Arriving during the summer were Norwegian duo Erik Nevland and Henning Berg, who signed from Viking and Blackburn Rovers respectively. Both players would eventually rejoin their old clubs, with Nevland rejoining Viking in 1999, and Berg going back to Blackburn in 2000.

Leaving in the winter were Czech midfielder Karel Poborský, English forward Neil Mustoe, and English defender John O'Kane. Andy Duncan joined Cambridge United on 1 April, while on 12 June, Grant Brebner joined Reading.

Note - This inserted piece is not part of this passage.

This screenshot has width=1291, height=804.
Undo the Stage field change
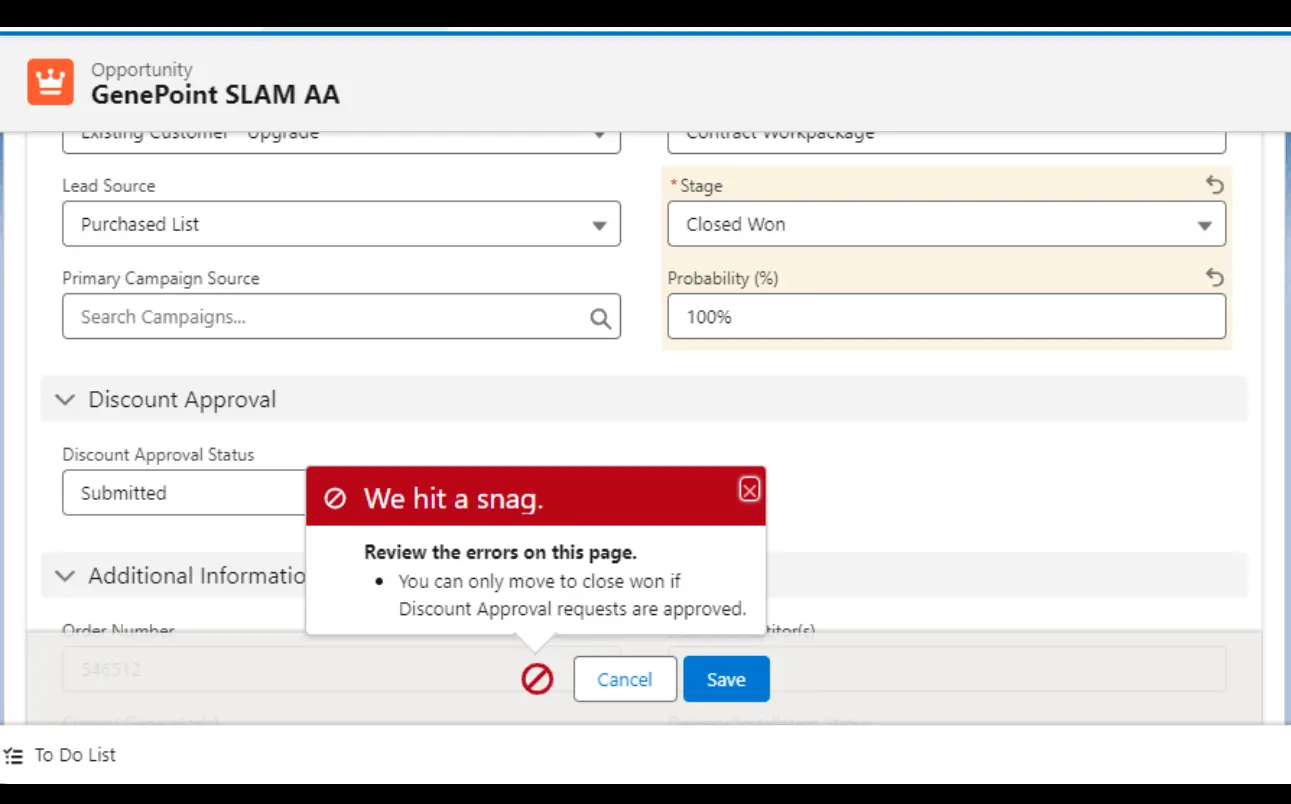tap(1214, 185)
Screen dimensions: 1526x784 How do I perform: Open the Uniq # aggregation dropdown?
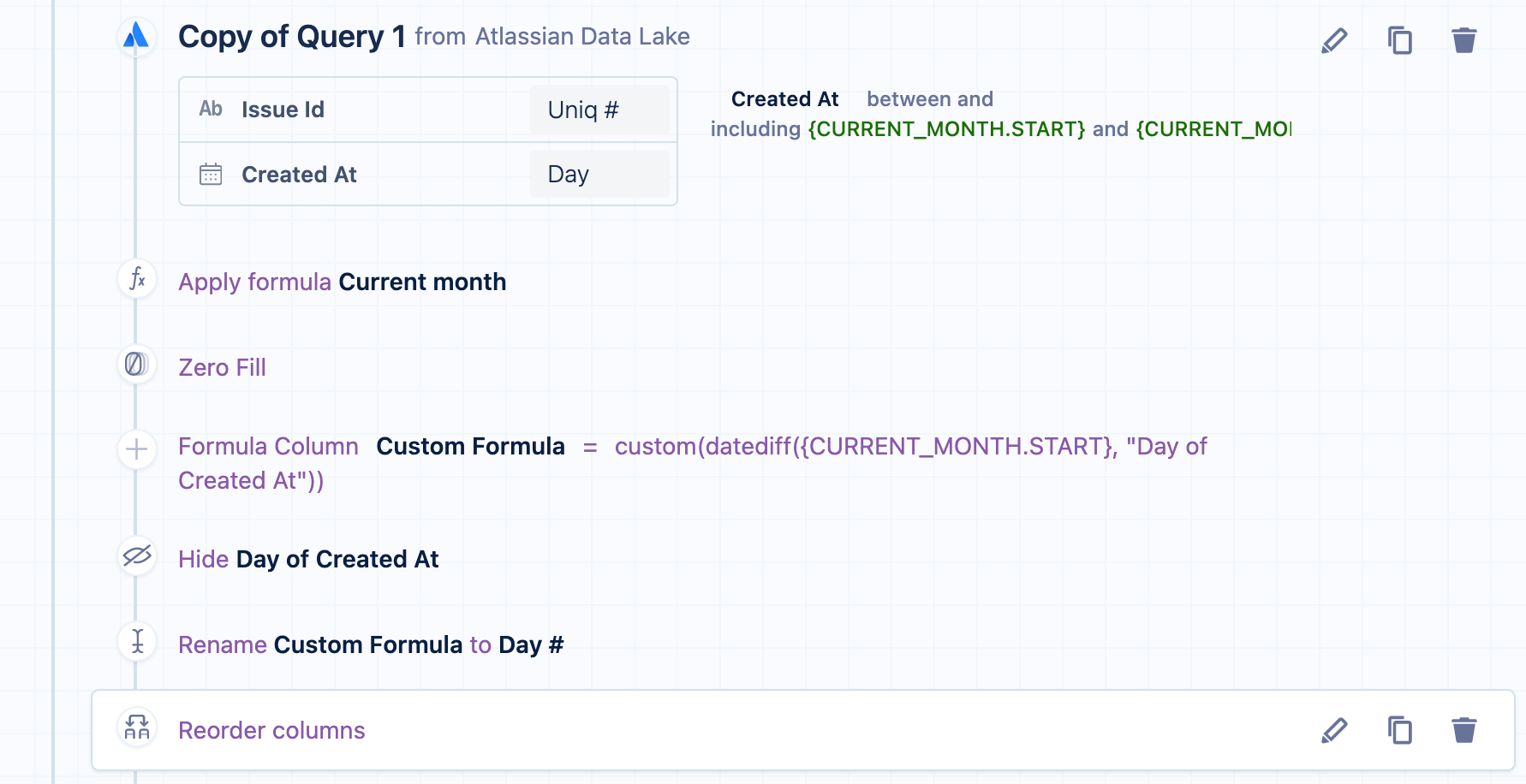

Robert Trees departed to Bristol Rovers on 14 June, while on 30 June, Stuart Brightwell, David Brown, Brian McClair, Ross Millard, Gavin Naylor, and Kevin Pilkington left.

On 24 March, Jonathan Greening joined from York City for a fee of £750,000.

===In===

| Date | Pos. | Name | From | Fee |
|---|---|---|---|---|
| 2 July 1997 | FW | NOR Erik Nevland | NOR Viking | £1.5m |
| 11 August 1997 | DF | NOR Henning Berg | ENG Blackburn Rovers | £5m |
| 24 March 1998 | MF | ENG Jonathan Greening | ENG York City | £750k |

===Out===

| Date | Pos. | Name | To | Fee |
| 1 July 1997 | DF | NIR Gareth Macklin | ENG Newcastle United | Free |
| 6 July 1997 | FW | ENG Gary Bickerton | Released | Free |
| DF | ENG Jamie Byers | Released | Free |
| GK | ENG Christopher Calderone | Released | Free |
| FW | ENG Jonathan Phillips | Released | Free |
| 22 July 1997 | FW | ENG Jon Macken | ENG Preston North End | £250k |
| 28 July 1997 | DF | NIR Pat McGibbon | ENG Wigan Athletic | £250k |
| 1 August 1997 | MF | WAL Simon Davies | ENG Luton Town | £200k |
| 8 August 1997 | MF | ENG Michael Appleton | ENG Preston North End | £500k |
| 26 September 1997 | MF | ENG Stephen Newham | ENG Middlesbrough | Free |
| 30 December 1997 | MF | CZE Karel Poborský | POR Benfica | £2m |
| 31 December 1997 | FW | ENG Neil Mustoe | ENG Wigan Athletic | Free |
| 29 January 1998 | DF | ENG John O'Kane | ENG Everton | £400k |
| 1 April 1998 | DF | ENG Andy Duncan | ENG Cambridge United | £20k |
| 12 June 1998 | MF | SCO Grant Brebner | ENG Reading | £100k |
| 14 June 1998 | MF | ENG Robert Trees | ENG Bristol Rovers | Free |
| 30 June 1998 | MF | ENG Stuart Brightwell | ENG Hartlepool United | Free |
| MF | ENG David Brown | ENG Hull City | Free |
| FW | SCO Brian McClair | SCO Motherwell | Free |
| DF | ENG Ross Millard | ENG Northwich Victoria | Free |
| FW | ENG Gavin Naylor | ENG Middlesbrough | Free |
| GK | ENG Kevin Pilkington | ENG Port Vale | Free |

===Loan out===

| Date From | Date To | Position | Name | To |
|---|---|---|---|---|
| 1 August 1997 | 6 October 1997 | FW | ENG Graeme Tomlinson | ENG AFC Bournemouth |
| 1 August 1997 | 1 September 1997 | MF | ENG Robert Trees | ENG Stalybridge Celtic |
| 5 September 1997 | 5 November 1997 | DF | ENG Chris Casper | ENG Swindon Town |
| 20 October 1997 | 30 June 1998 | GK | ENG Paul Gibson | ENG Mansfield Town |
| 30 October 1997 | 30 November 1997 | DF | ENG John O'Kane | ENG Bradford City |
| 17 December 1997 | 1 April 1998 | DF | ENG Paul Teather | ENG AFC Bournemouth |
| 19 December 1997 | 25 February 1998 | DF | ENG Ronnie Wallwork | ENG Carlisle United |
| 9 January 1998 | 7 February 1998 | MF | SCO Grant Brebner | ENG Cambridge United |
| 9 January 1998 | 1 April 1998 | DF | ENG Andy Duncan | ENG Cambridge United |
| 23 February 1998 | 1 May 1998 | MF | ENG Mark Wilson | WAL Wrexham |
| 26 February 1998 | 31 May 1998 | MF | SCO Grant Brebner | SCO Hibernian |
| 18 March 1998 | 4 May 1998 | DF | ENG Ronnie Wallwork | ENG Stockport County |
| 26 March 1998 | 31 May 1998 | FW | ENG David Brown | ENG Hull City |
| 26 March 1998 | 26 April 1998 | FW | ENG Graeme Tomlinson | ENG Millwall |
| 31 March 1998 | 10 April 1998 | GK | ENG Kevin Pilkington | SCO Celtic |
| 15 April 1998 | 1 July 1998 | FW | NOR Erik Nevland | NOR Viking |

==Footnotes==

- Paul Ince joined Internazionale in August 1995, in a £7.5 million transfer. As part of the deal that took the England midfielder to Inter, both teams mutually agreed to participate in the Pirelli Cup and a friendly at Old Trafford.